(Extracted entries begins)
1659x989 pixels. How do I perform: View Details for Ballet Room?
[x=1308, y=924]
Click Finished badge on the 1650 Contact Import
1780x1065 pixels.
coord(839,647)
(Extracted entries ends)
**Exercise objective**
Please be sure to repeat every entry exactly.

**Written solution**
1659x989 pixels. How do I perform: View Details for Ballet Room?
[x=1308, y=924]
Click Finished badge on the 1650 Contact Import
1780x1065 pixels.
coord(839,647)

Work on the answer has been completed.